== Record set ==
※
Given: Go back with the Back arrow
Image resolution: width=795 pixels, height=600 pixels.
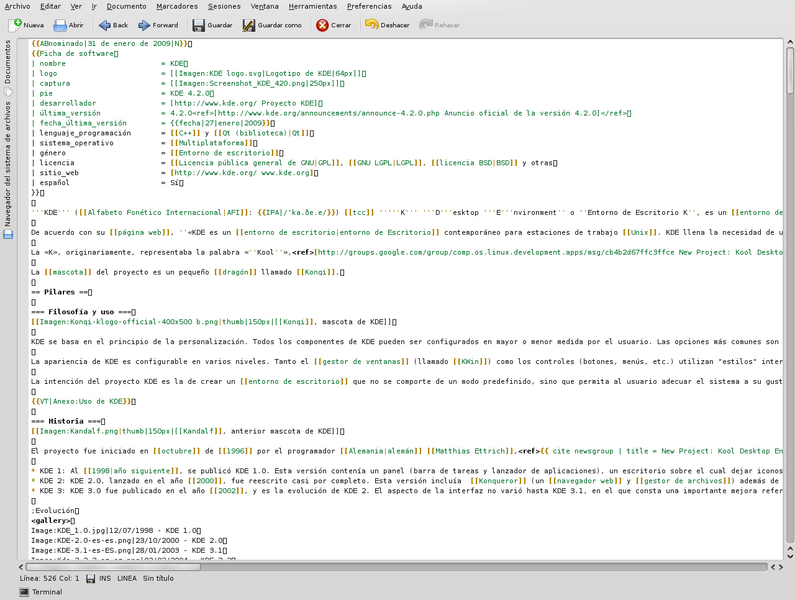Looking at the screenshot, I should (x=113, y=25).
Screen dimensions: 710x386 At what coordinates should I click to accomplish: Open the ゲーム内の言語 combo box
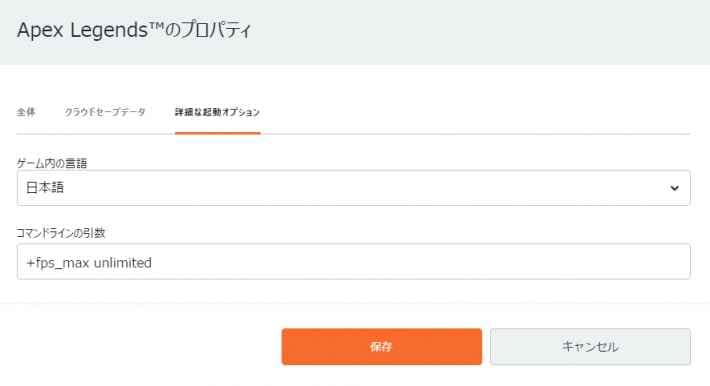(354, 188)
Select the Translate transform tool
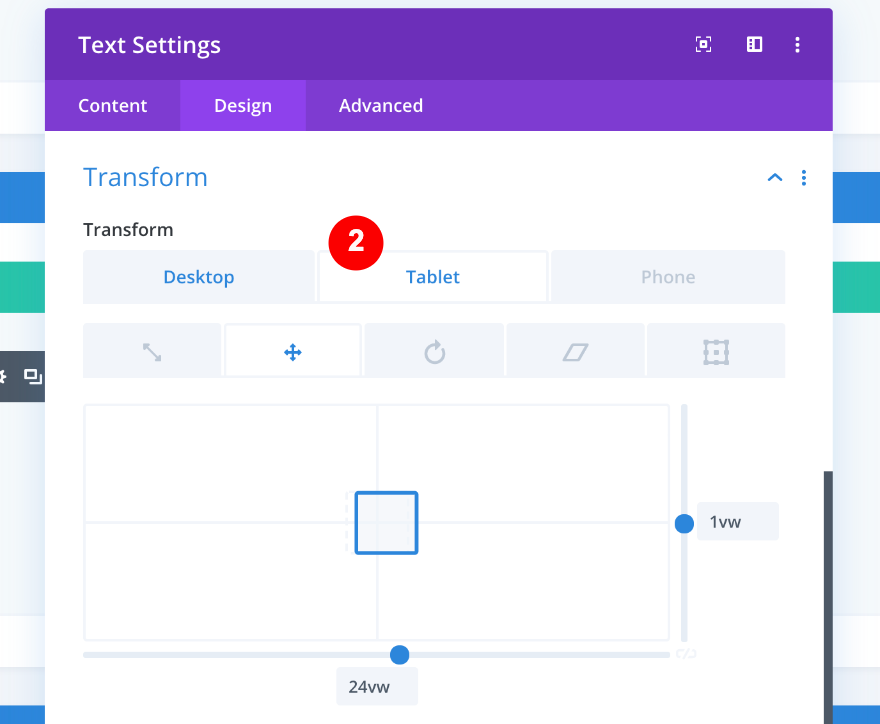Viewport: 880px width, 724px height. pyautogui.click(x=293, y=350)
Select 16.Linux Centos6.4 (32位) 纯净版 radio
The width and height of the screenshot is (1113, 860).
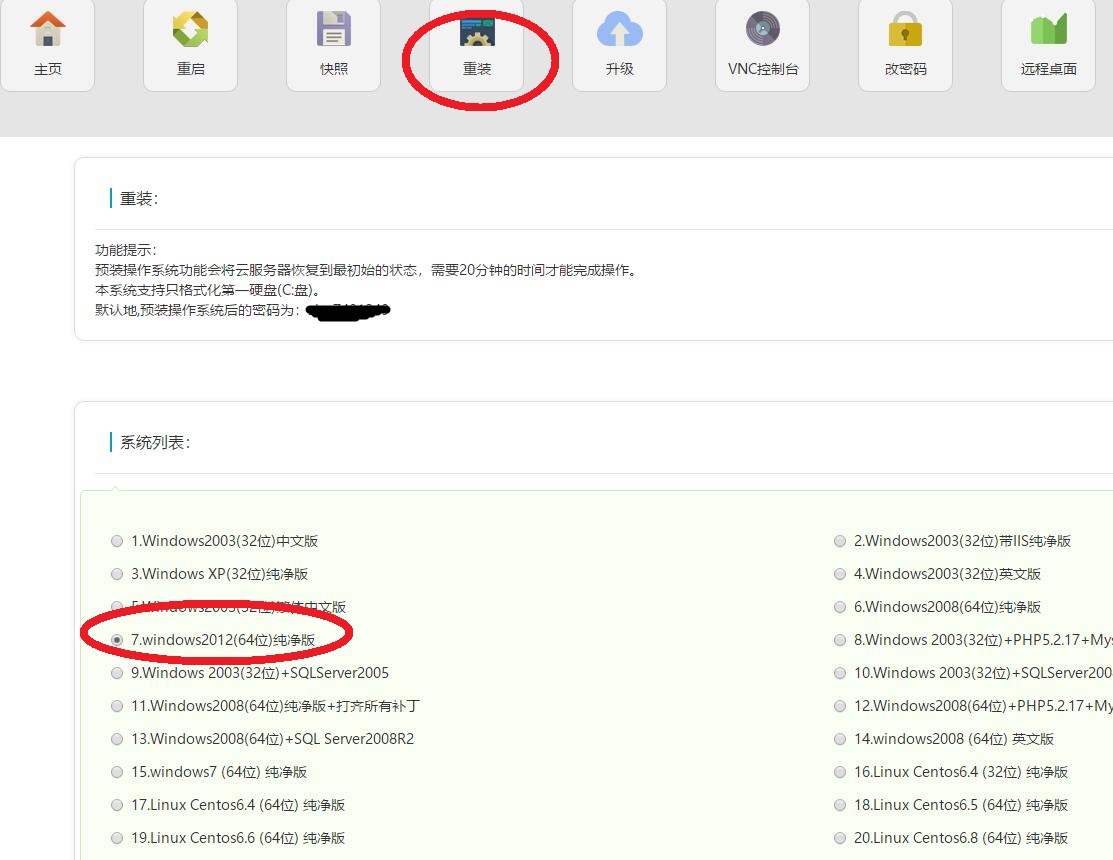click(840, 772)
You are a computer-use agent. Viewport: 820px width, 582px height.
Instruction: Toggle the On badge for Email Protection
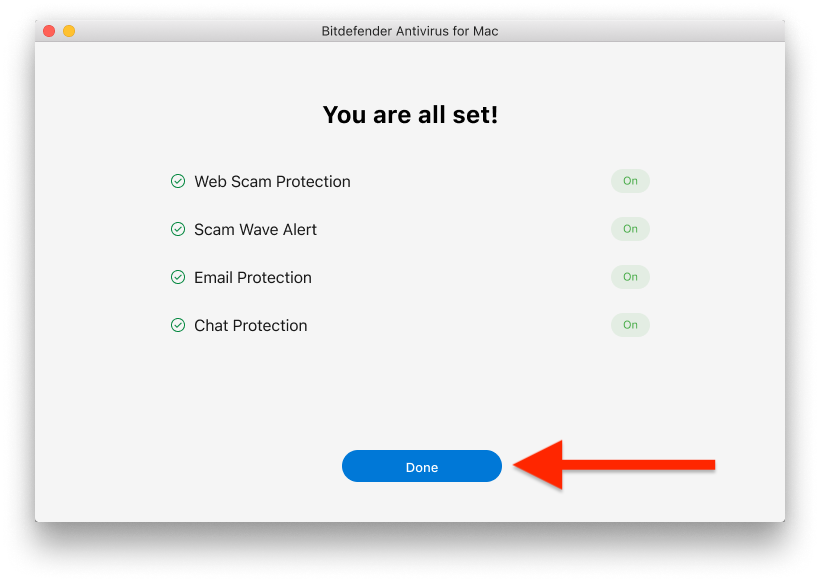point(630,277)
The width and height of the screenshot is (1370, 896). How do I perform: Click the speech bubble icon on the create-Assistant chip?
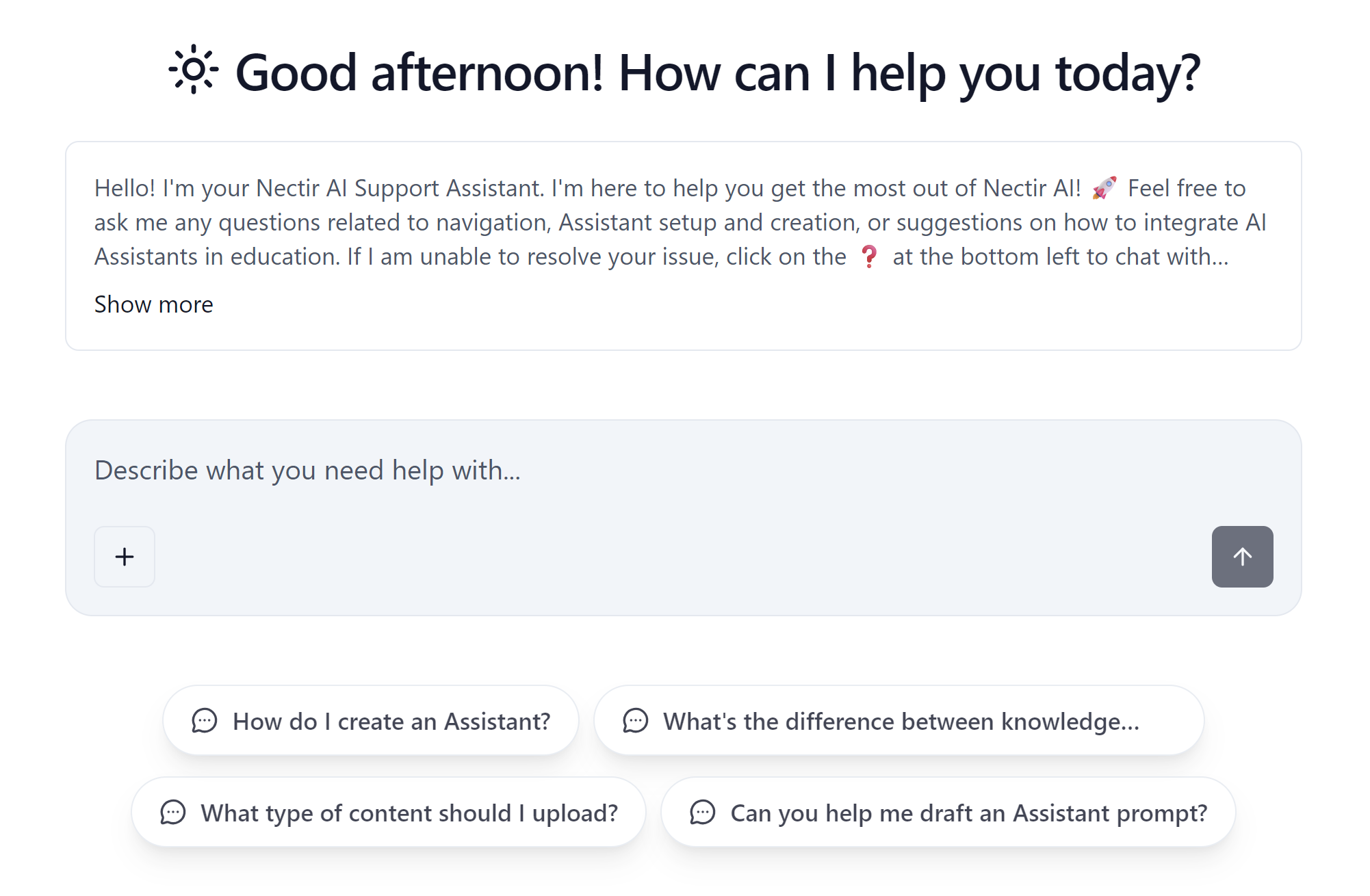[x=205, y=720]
※
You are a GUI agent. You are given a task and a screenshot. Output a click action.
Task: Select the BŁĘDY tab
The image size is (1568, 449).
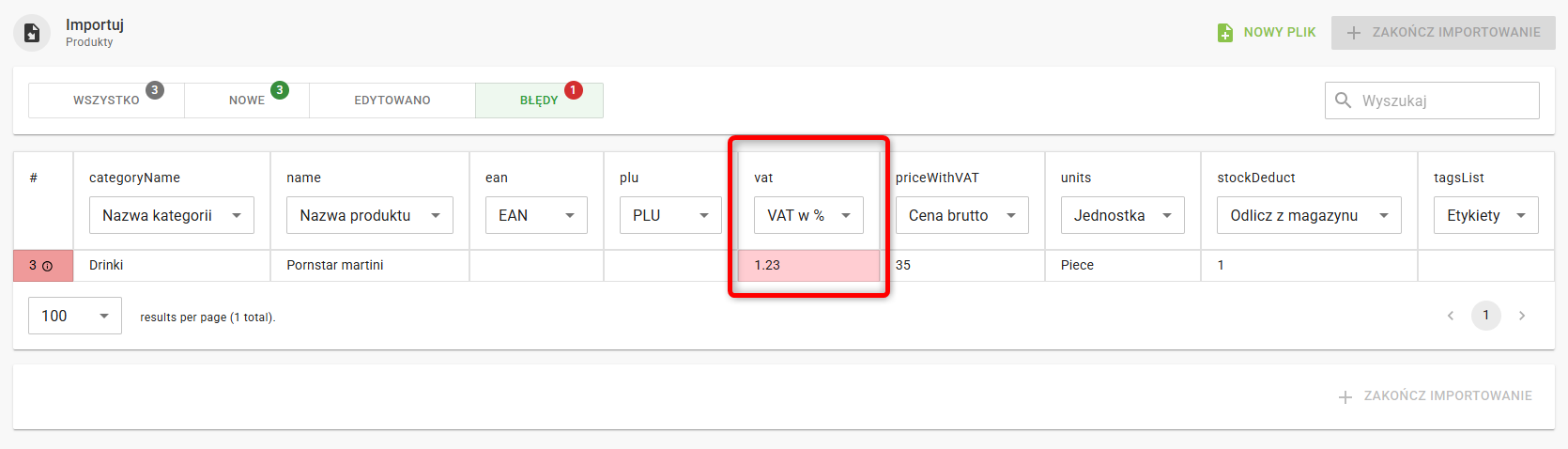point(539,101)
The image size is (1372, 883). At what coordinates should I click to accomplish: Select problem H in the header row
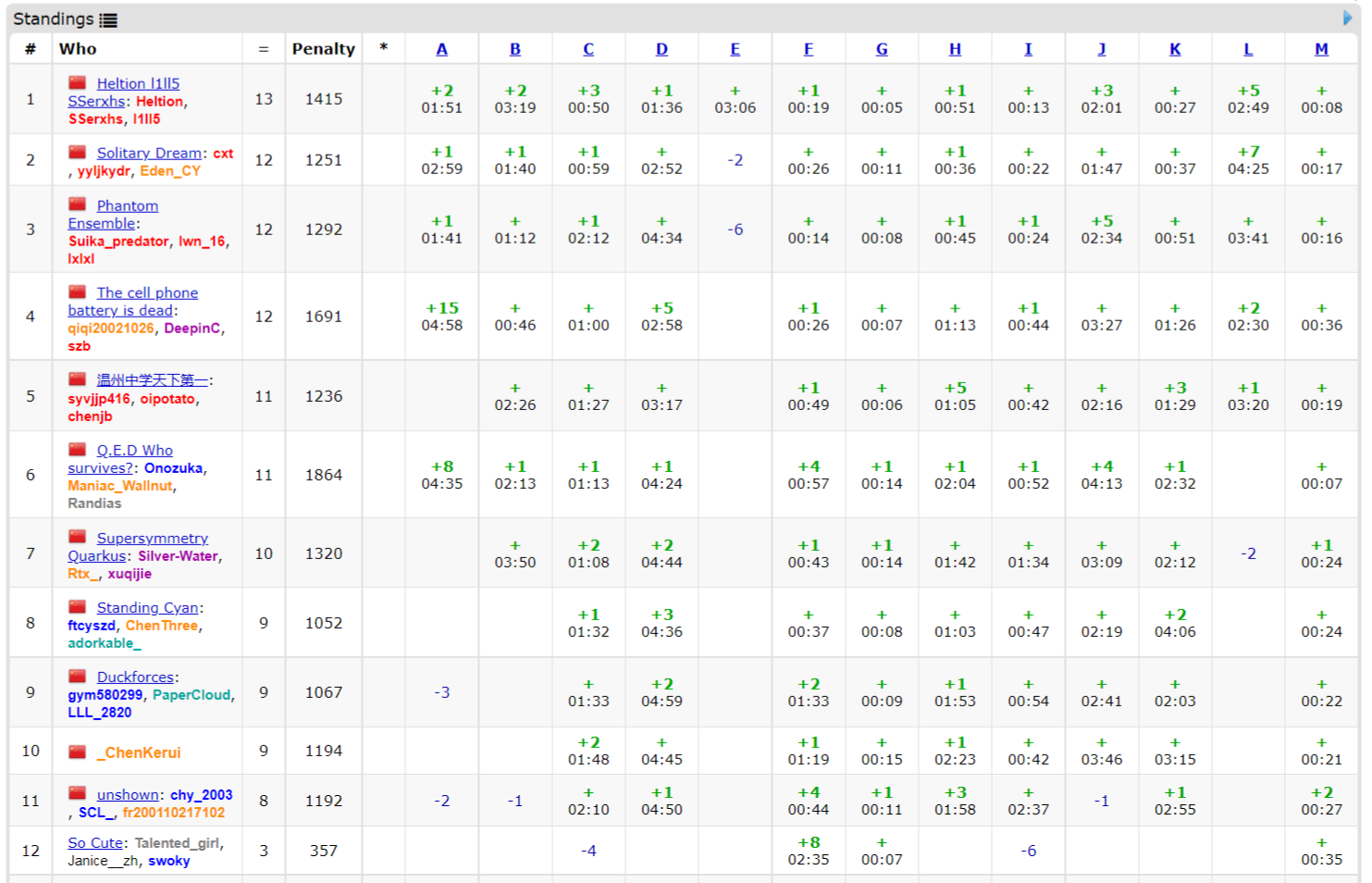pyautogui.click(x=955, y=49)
※
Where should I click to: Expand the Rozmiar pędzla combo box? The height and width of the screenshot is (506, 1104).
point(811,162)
※
== Work item ==
Please return a copy of each line in the entries that has the string "agent".

== Response to this task ==
You are a computer-use agent. Viewport: 820px width, 582px height.
You are a GUI agent. You are given a task and a screenshot. Output a click action.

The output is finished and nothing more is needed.